From the line containing "Screen dimensions: 751x502" through the last line of the records below, each line is to be repeated exactly; pictures are to be omitted.

→ **Stored items from a collection**
_____

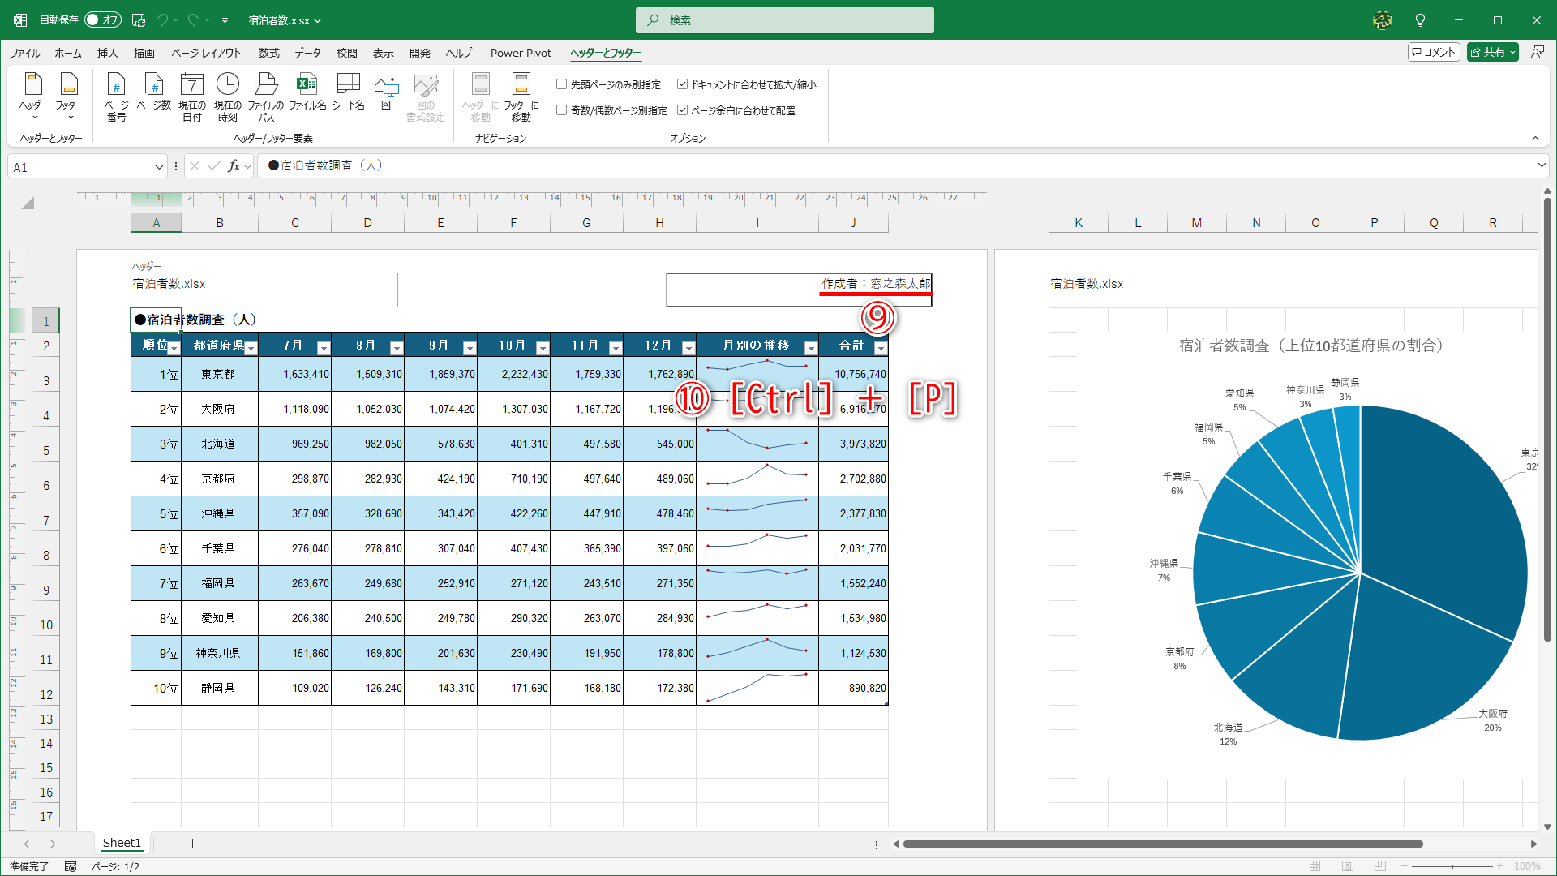The width and height of the screenshot is (1557, 876).
Task: Disable align with page margins option
Action: (683, 110)

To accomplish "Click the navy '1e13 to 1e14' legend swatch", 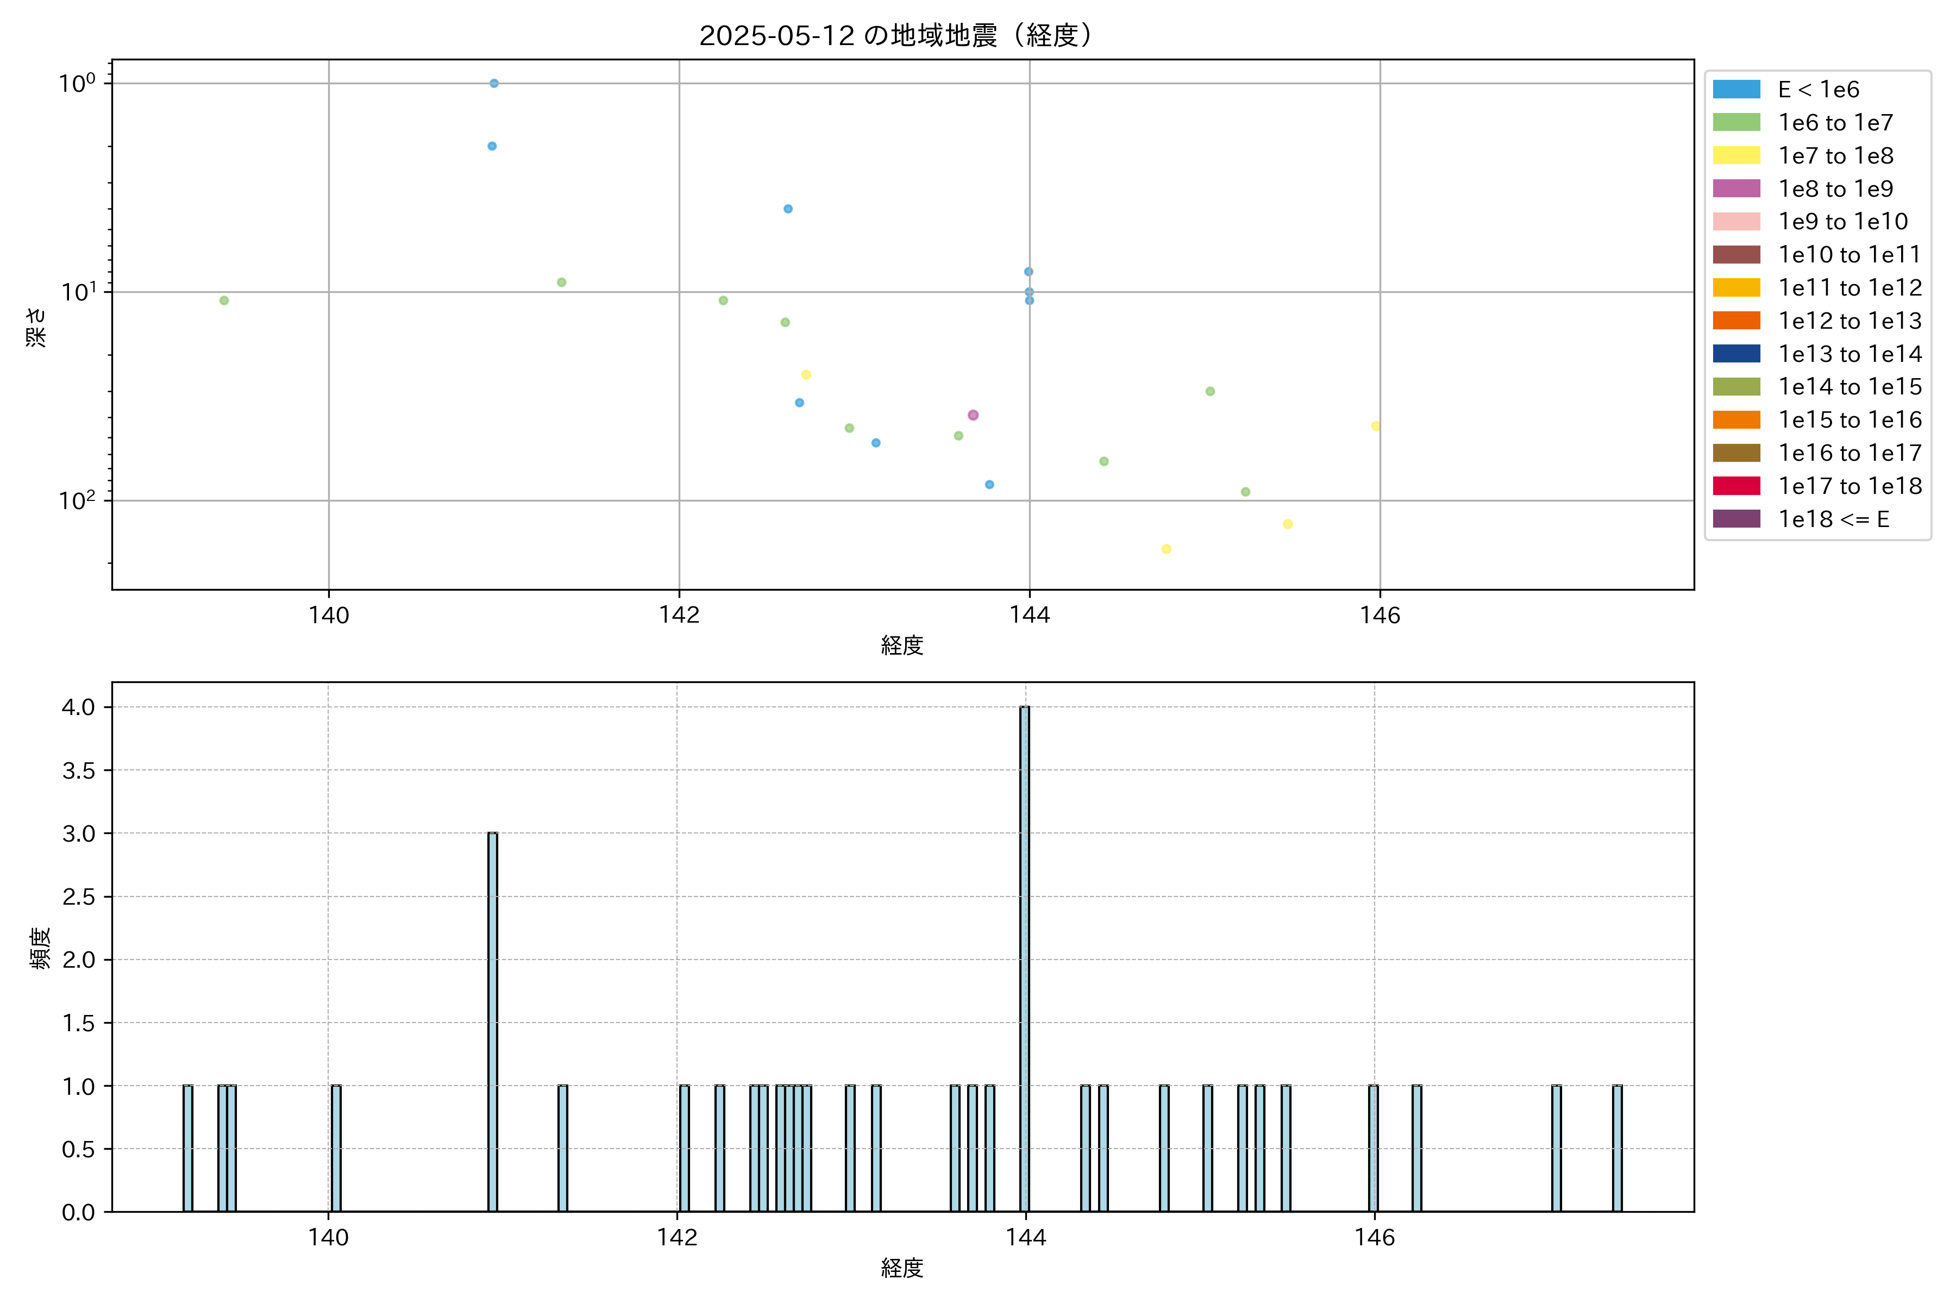I will pos(1736,353).
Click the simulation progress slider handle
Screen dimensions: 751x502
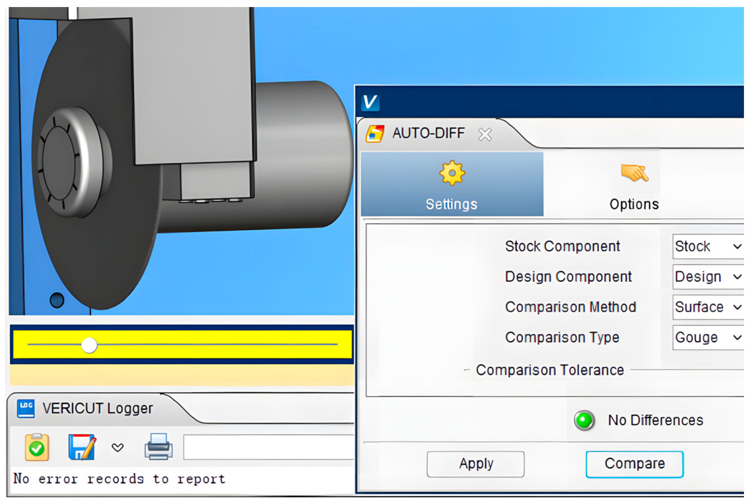(x=89, y=345)

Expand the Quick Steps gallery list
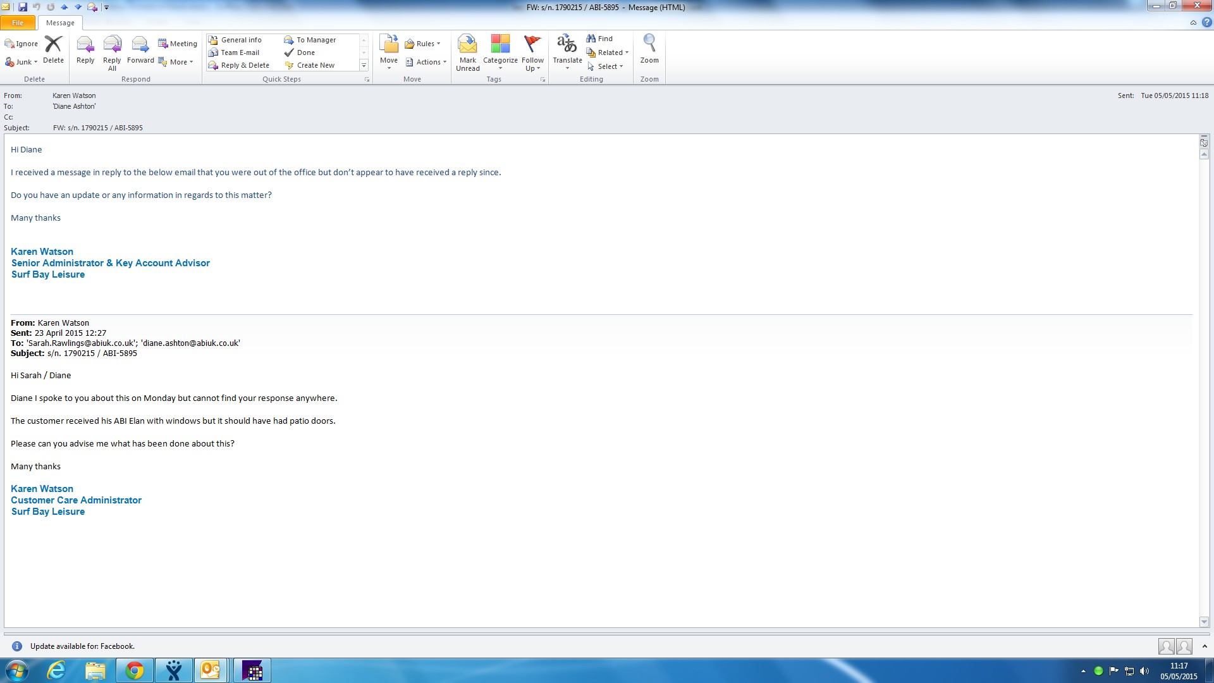(364, 65)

_____

→ **REPLY TO THE TASK**
Screen dimensions: 751x502
(x=89, y=345)

Expand the Quick Steps gallery list
(364, 65)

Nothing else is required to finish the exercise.